Below are some records. Return exactly the lines from the one with "Toggle the full screen toolbar button" to the one with "The image size is (1280, 800).", and nothing else.

DATA TO USE:
• • • • •
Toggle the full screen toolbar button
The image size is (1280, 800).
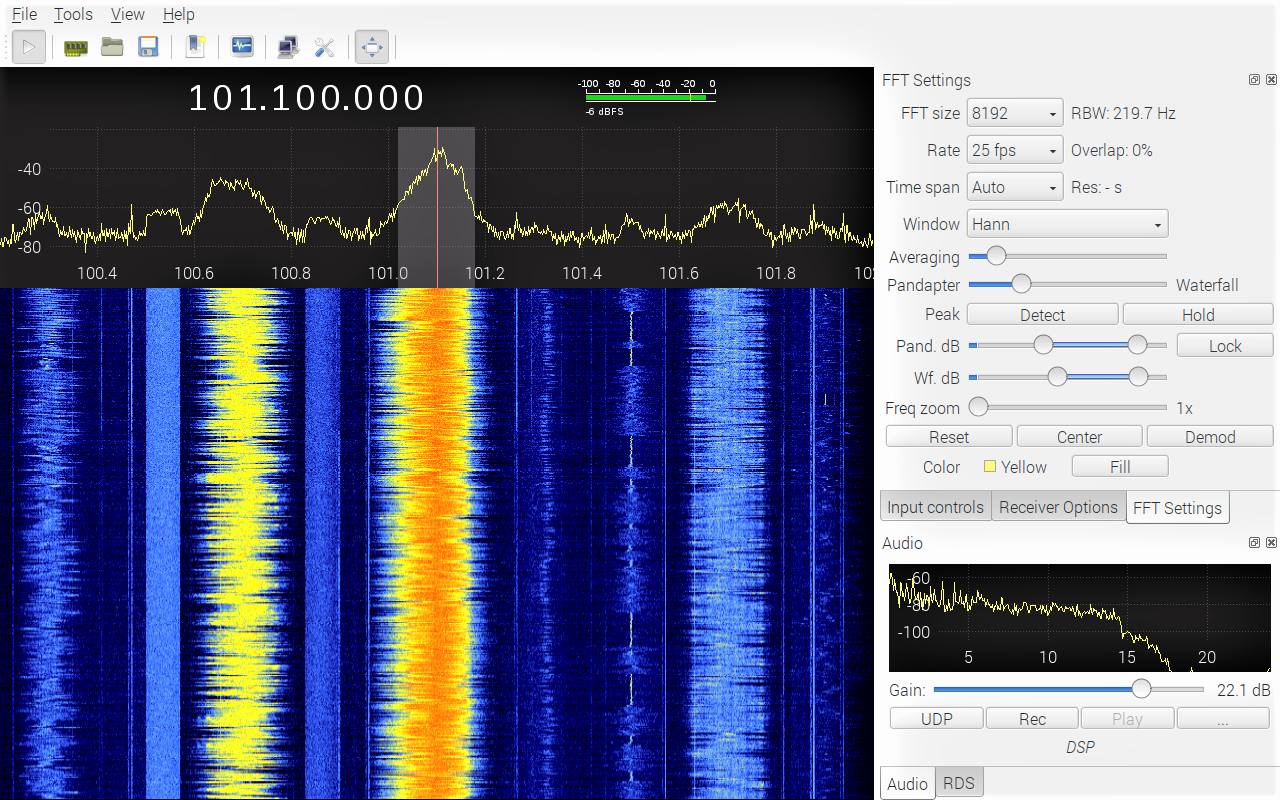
• • • • •
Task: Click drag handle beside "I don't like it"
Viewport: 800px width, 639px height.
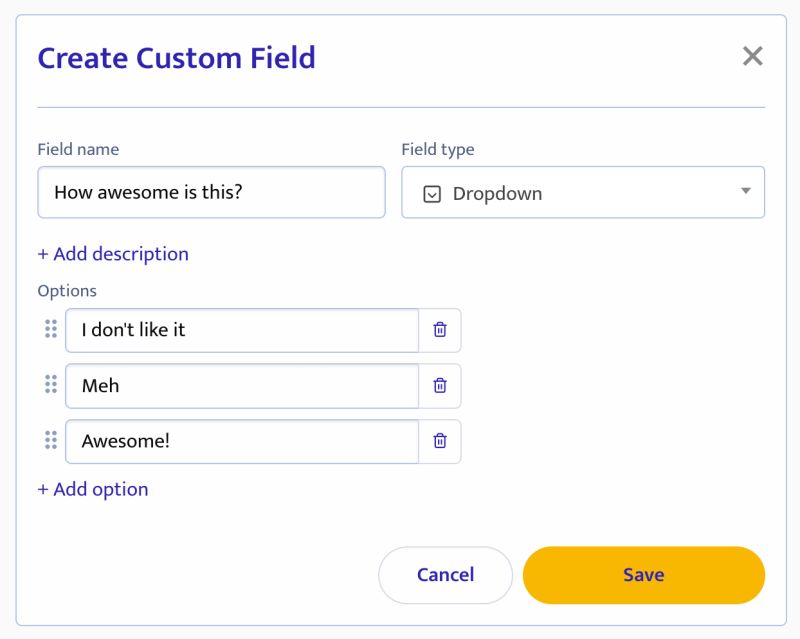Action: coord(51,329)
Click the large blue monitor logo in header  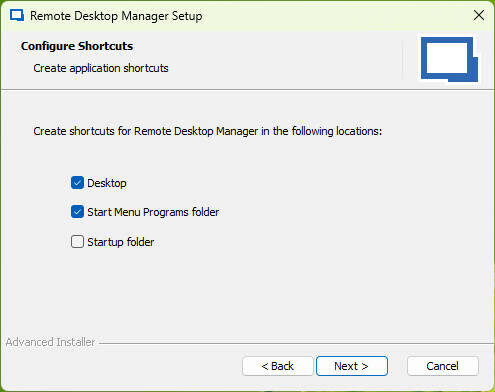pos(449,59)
• • • • •
RESULT OF THE EXERCISE:
Toggle the full screen toolbar button
The image size is (1280, 800).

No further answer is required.